Hello! It's the IP. And this is my response specially directed to Martinevans123 13:51, 27 June 2018 (UTC). I apologize in advance for the fact that English is not my first language and that even years after studying it so much I still don't comprehend many idioms (shoe-horn) and phrasal verbs (shoe-horn in) before grabbing a dictionary. But I will try my best to answer to what you're saying, which seems to me like:

1) That I want to insert a whole new gallery of images just for the sake of having this "non-notable" image exhibited, perhaps the other images actually being even less notable. YES & NO. While I do not deny that I personally LOVE that portrait of the Queen and that that is the only reason I want the image to be in the actual article, I think there are many valuable pictures of at least equal appraisal to the one in question.

2) That I want to insert a whole new gallery of images which will overcrowd the article. Well, I suppose galleries accomplish the opposite of overcrowding. Besides, if the image is so non-notable (just like so many others appearing in Wikipedia Commons), I think a gallery is the best idea, because they are not always clicked-on by users, who can easily scroll back and forth the pictures without paying much attention (or stare at the one that calls them the most) because they are mostly an addition to the article and not critical to it (like the images exhibited sideways of the text). I personally think it's enriching.

3) That I want make the image I support fit at all costs in a gallery. No, because as you mention the gallery is non-existent, which in turn suggests that the community hasn't found yet a lot of pictures valuable enough to be in the article, meaning that the images to be showcased in the new gallery would be of at least equal value to the one I'm endorsing.
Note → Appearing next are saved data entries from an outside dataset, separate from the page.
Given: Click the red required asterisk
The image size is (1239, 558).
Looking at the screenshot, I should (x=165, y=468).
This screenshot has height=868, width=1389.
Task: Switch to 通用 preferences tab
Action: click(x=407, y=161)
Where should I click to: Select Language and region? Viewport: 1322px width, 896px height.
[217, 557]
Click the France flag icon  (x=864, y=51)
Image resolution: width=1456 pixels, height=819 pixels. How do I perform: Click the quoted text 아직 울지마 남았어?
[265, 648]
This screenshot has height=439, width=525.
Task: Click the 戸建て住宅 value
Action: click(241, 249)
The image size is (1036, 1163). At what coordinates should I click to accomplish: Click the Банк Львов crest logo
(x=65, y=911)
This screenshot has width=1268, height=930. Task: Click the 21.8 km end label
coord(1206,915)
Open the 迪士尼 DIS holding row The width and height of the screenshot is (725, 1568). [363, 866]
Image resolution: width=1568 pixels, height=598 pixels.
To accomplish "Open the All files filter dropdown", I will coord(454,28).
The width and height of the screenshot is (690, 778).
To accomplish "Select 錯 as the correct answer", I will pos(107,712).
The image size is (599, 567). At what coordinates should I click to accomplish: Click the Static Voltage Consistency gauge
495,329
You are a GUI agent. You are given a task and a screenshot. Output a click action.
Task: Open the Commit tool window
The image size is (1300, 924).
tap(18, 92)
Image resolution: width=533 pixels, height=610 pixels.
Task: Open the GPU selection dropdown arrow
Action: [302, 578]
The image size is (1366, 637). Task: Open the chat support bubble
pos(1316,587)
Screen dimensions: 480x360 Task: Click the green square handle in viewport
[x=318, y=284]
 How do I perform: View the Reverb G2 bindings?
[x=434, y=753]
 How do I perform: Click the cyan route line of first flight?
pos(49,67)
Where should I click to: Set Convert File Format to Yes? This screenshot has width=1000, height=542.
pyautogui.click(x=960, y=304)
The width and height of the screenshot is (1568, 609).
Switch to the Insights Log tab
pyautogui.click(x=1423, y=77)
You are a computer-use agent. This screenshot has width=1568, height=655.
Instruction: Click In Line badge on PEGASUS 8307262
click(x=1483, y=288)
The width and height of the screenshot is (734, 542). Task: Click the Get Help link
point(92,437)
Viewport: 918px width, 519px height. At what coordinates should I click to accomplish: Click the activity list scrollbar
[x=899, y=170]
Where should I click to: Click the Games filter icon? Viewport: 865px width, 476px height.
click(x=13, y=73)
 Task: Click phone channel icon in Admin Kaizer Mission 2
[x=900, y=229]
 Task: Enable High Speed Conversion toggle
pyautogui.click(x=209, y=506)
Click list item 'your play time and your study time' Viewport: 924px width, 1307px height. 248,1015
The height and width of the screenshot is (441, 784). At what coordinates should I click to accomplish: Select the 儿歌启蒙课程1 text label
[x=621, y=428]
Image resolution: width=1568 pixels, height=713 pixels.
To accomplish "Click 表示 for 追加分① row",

4) That I want to insert the image I'm in favor of in order to trick everyone into wanting a whole new gallery, or my unspoken idea of such. Honestly no. But I like the idea that a whole new gallery would be included. Maybe a gallery only displayed at the user's will by clicking on the button "show".

Just imagine all those artists painting portraits to no end. If this Wikipedia committee decides more pictures of Mary Stuart (including the one presented by me) are not to be showcased, all of their hard work will be for nothing. And it will be your fault... collectively speaking.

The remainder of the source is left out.